"PALYAÇO YAKUP"
22 Ağustos 2021 - 23:03
Mehmet ÜNLÜ
Yarım asırdan fazla; fuarlarda, şenliklerde, düğün salonlarında, çok sayıda etkinlikte milyonlarca çocuğu eğlendirdi, moral verdi ve Türkiye’nin ilk palyaçosu ünvanına sahip “Palyaço Yakup” olarak bilinen Yakup Topçuoğlu, halen 93 yaşında Çanakkale-Gökçeada’daki evinde yaşamını sürdürüyor.
Uzun yıllar İstanbul'da çeşitli gazino ve eğlence mekanlarında palyaçoluk yaptıktan sonra Gökçeada'da, ünlü İtalyan ressam Salvador Dali tarzında, dinazor gibi çeşitli heykellerle süslü bir pansiyon işletti.
Yakup Topçuoğlu, Türkiye’de ilk palyaço olmasının yanısıra; trompet ve keman çalarak da müzisyenlik yaptı ancak yetinmeyip, heykeltraşlık, boksörlük ve balıkadamlık da en büyük hobileri arasında yer aldı. Fakat “beş parmağında, beş marifet” sözcüğü sanki onun için geçerli değil, zira vakit buldukça amatörce başladığı resim çalışmalarını da zamanla profesyonel hale getirdi.

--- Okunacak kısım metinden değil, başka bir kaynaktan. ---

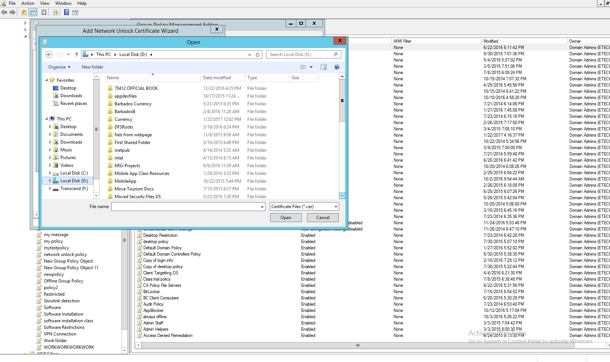This screenshot has width=610, height=362.
Task: Open the Action menu
Action: [28, 3]
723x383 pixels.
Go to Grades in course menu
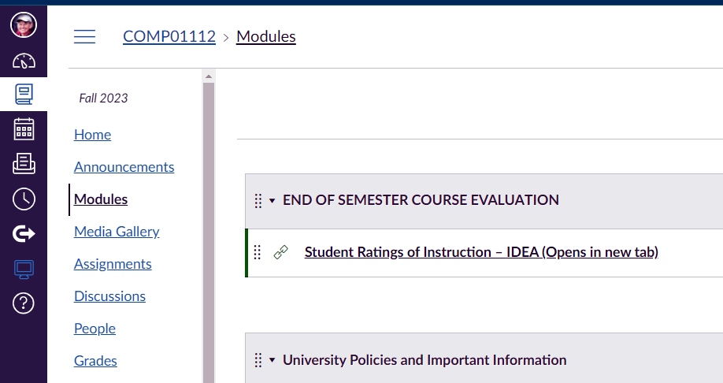tap(95, 361)
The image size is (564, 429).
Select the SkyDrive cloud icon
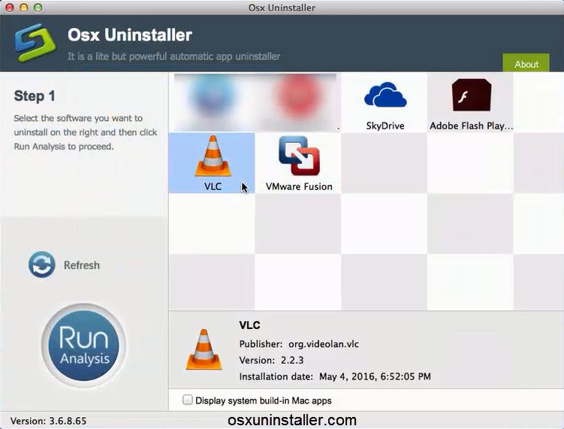coord(385,95)
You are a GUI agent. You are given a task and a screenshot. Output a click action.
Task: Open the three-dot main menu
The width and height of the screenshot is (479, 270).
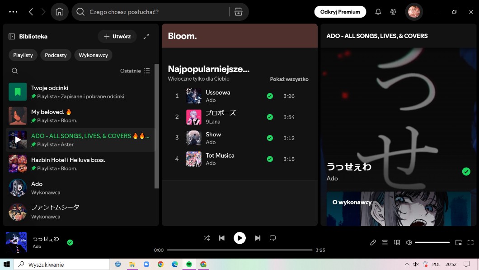tap(13, 12)
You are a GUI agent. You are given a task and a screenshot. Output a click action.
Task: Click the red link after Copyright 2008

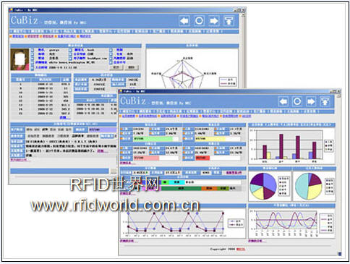tap(240, 249)
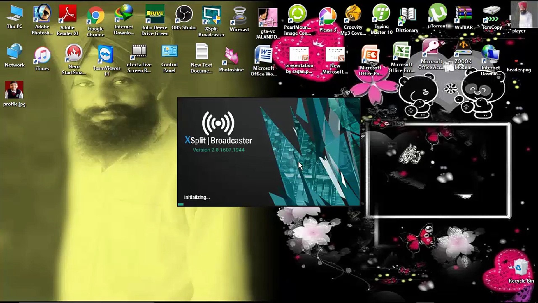This screenshot has width=538, height=303.
Task: Open the µTorrent shortcut
Action: click(437, 16)
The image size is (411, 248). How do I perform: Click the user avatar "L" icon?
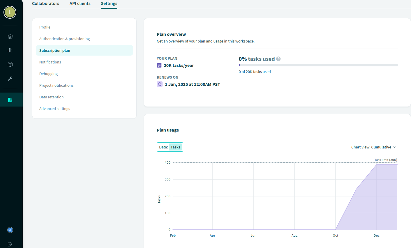pos(10,12)
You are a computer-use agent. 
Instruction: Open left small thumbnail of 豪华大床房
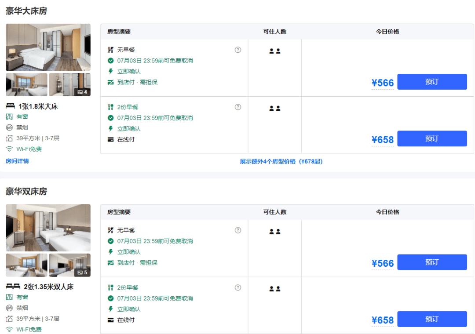26,85
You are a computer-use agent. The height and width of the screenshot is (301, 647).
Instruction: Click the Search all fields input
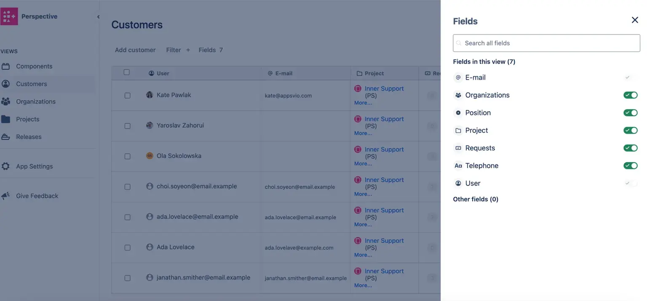point(546,43)

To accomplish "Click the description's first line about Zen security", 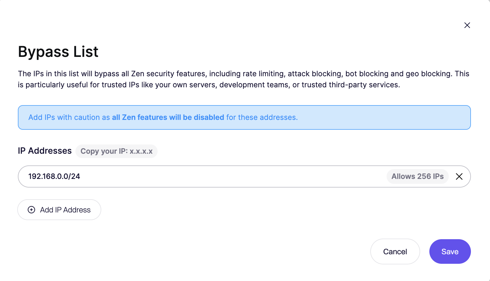I will pyautogui.click(x=243, y=74).
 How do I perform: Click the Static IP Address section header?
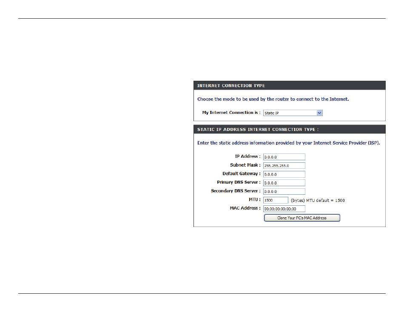point(258,129)
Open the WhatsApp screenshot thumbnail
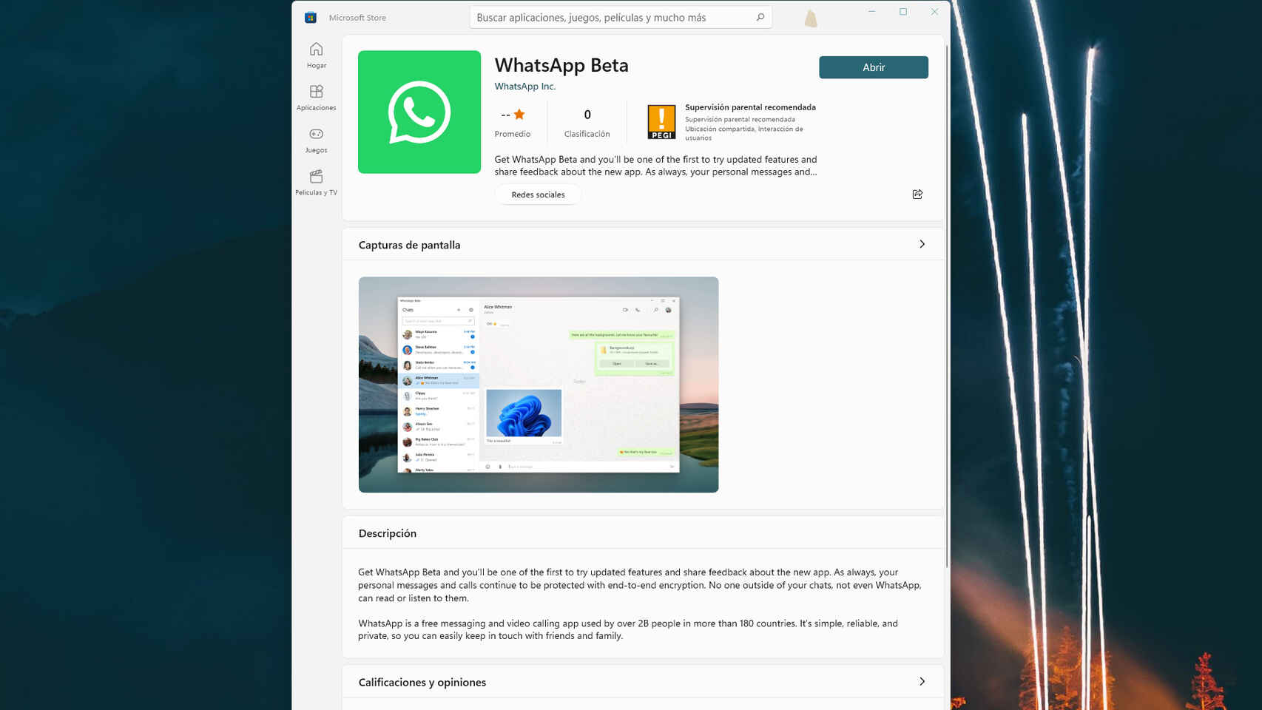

Bugüne kadar yaklaşık küçük büyük çeşitli ebatlarda yaklaşık 100 kadar tablo yapan Topçuoğlu, tanınmış kişilerin resimlerini de kolleksiyonu arasına eklemiş durumda.
Sahneye hazırlık
Yakup Topçuoğlu; komedyenleri, komikliği çok sevmesi nedeniyle, insanları ve özellikle çocukları güldürmek üzere komedyen olmak için çalışmalara başlar. Öncelikle Hacivat ve Karagöz oynatmaya karar vererek harekete geçen Topçuoğlu o günleri şöyle anlatıyor:
“Küçük yaşlarda nereden aklıma geldiyse kartondan karagöz hacivat yaptım. Bizim evin sokak kapısından girişinde 4-5 metre kare bir boşluk vardı. Rahmetli annemin yemenisinden küçük bir de perde hazırlayıp lamba yaktım. Mahallenin çocuklarını toplar onlara gösteriler yapıp, karşılığında tırtıllı olan 1 kuruş alırdım. O zamanlar sahne hayatına ilk aşılandığım zaman oldu. Komikleri çok severdim, Bal Arıları, Ateş Böcekleri gibi. Türk Müziği’nin usta yorumcusu Adnan Şenses’in ağabeyi Lütfü Ertuğral ile komedyen grubu kurduk, adımız da Palavracı Kardeşler” idi. 4-5 sene sahnelerde gösteri yaptık, çok da tutuldu. Bir çok, gazinoda, düğün salonlarında program yaptık. O zaman Türkiye’de iki komedyen grubu vardı, üçüncüsü bizdik.”
Palyaçoluğa adım
“Bir arkadaşım, kızının doğum günü partisine davet etti. gelecek çocukları güldürmek için arkadaşın pijamasını giydim. kadınlarda allık, ruj ve kaş kalemi ile yüzüme makyaj, karnıma da yastık koyup kendimi palyaçoya benzettim. Zamanında sirklerde, filmlerde izlediğim gösterilerdeki palyaçoları izleyip aklımda kalanlarla güzel bir program yaptım. Çocukların yanında büyükler de çok gülüyorlardı. O gün çocukların yüzünde gördüğüm mutluluk beni çok büyüledi. İşte o günden itibaren palyaço olmayı kafama koydum.”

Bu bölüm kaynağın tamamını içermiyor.